Anomalous patterns observed in Rheo-SIPLI of GOLCs

Previous reports concerning rheological behavior and alignment of GO in suspensions typically involved flakes of lateral sizes no greater than 20 µm18,39 that in parallel-plate geometry exhibit shear-thinning and align parallel to the flow direction and perpendicular to the shearing plates14,18,36 (alignment shown schematically in Fig. 1b, c). The coordinate system employed in our work is cylindrical, with x and y corresponding to tangential and radial directions, respectively. In the parallel-plate SIPLI configuration, shear flow in the tangential direction (tracing a circular trajectory around the rheometer axis of rotation)27,38 should align GO flakes so as to produce a PLI illustrated in Fig. 1b (for discussion on employed geometry see Methods).

Recently, improved exfoliation techniques have allowed the production of ultra-large GO flakes for various applications, such as filtration membranes or printed electronics19,33,34. Here, we therefore first consider large GO flakes (GO-L) with typical log-normal size distribution of 42.1 ± 29.4 µm (a full characterization of the flakes is included in Supplementary Figs. 1 and 2). The typical range of aspect ratios for our GO-L flakes is 12,700–71,500 with an average value of ~42,100, comparable to GO flakes produced by Naficy et al.36, but larger than typically used flakes14,18,40. Using Onsagers theory18,41

$$\phi _{\mathrm{c}} \approx \frac{{4t}}{D}$$
(1)

where t is the flake thickness and D is the diameter, we estimate the empirical value of the critical volume fraction corresponding to isotropic to nematic LC transition of our GO-L flakes to be ϕc ≈ 1 × 10−4 (corresponding to ~0.1 mg mL−1).
-----
Requirements: Extend the passage on the shear alignment of graphene oxide flakes, continuing directly after its final sentence.

Provided material:
-----
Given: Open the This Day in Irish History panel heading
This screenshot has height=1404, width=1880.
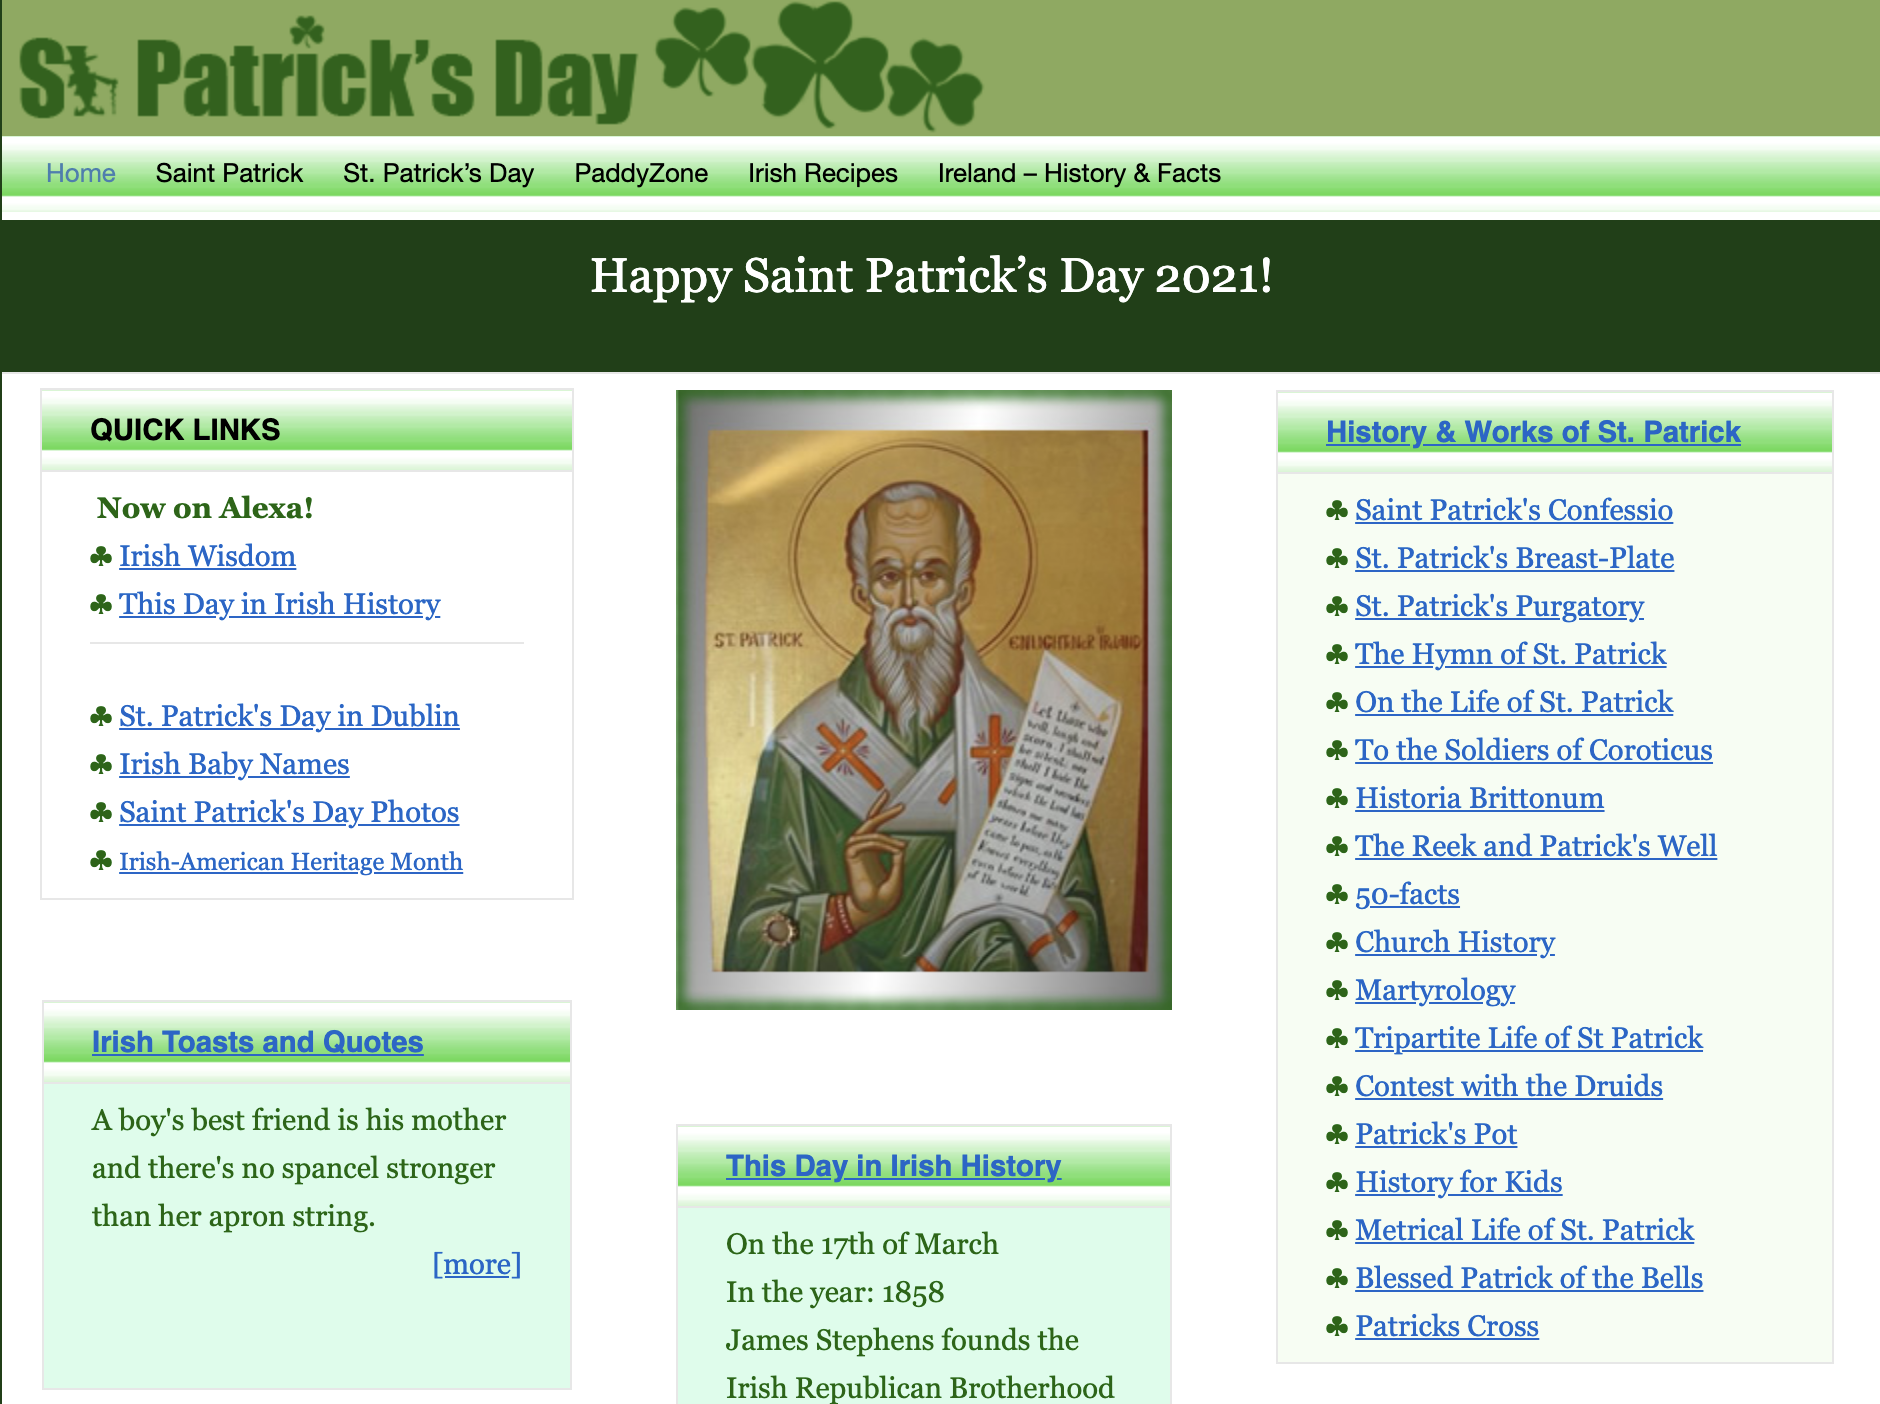Looking at the screenshot, I should [x=893, y=1165].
-----
Reply to the task:
First, Rheo-SIPLI was used to study birefringence of aqueous dispersions of GO-L flakes at three different concentrations, all an order of magnitude larger than the predicted ϕc, ensuring that we are in the full nematic phase14, as a function of shear rate (Fig. 1d–l). In this experiment, angular speed was increased from ω = 0.08 rad s−1 (Fig. 1d, g, j) to ω = 0.8 rad s−1 (Fig. 1e, h, k) and finally ω = 8 rad s−1 (Fig. 1f, i, l). PLIs were recorded during a shearing time of 120 s, as well as before and after the shear pulse.

All samples were also imaged under quiescent conditions prior to a shear pulse (ω = 0 rad s−1) and displayed typical PLIs with bright and dark regions corresponding to randomly oriented lyotropic domains12,13 (Supplementary Figs 3a–c). The PLI pattern changes with the change of angular speed (Fig. 1d–l). Initially, for 2.2 mg mL−1 GO-L dispersion, the pattern clearly showed a Maltese Cross (MC) at shear rates above 1 s−1 (Fig. 1d), with a randomly patterned central region (truncated MC) below this threshold value. Subsequently, the higher the angular speed, the more pronounced is the observed MC (Fig. 1e and f) with the radius of the central region of the truncated MC becoming smaller, similar to what has been observed for polymer melts37.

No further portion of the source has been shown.